Written exercise: Could you format the data below as a JSON list of strings, with one string for each line and blank lines omitted?

[Begin Input rows]

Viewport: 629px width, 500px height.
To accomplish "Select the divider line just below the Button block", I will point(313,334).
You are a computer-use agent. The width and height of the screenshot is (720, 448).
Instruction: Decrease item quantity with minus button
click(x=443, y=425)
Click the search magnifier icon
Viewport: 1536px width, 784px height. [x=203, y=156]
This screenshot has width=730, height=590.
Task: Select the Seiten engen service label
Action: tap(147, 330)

[End Input rows]

Completed task:
[
  "Viewport: 629px width, 500px height.",
  "To accomplish \"Select the divider line just below the Button block\", I will point(313,334).",
  "You are a computer-use agent. The width and height of the screenshot is (720, 448).",
  "Instruction: Decrease item quantity with minus button",
  "click(x=443, y=425)",
  "Click the search magnifier icon",
  "Viewport: 1536px width, 784px height. [x=203, y=156]",
  "This screenshot has width=730, height=590.",
  "Task: Select the Seiten engen service label",
  "Action: tap(147, 330)"
]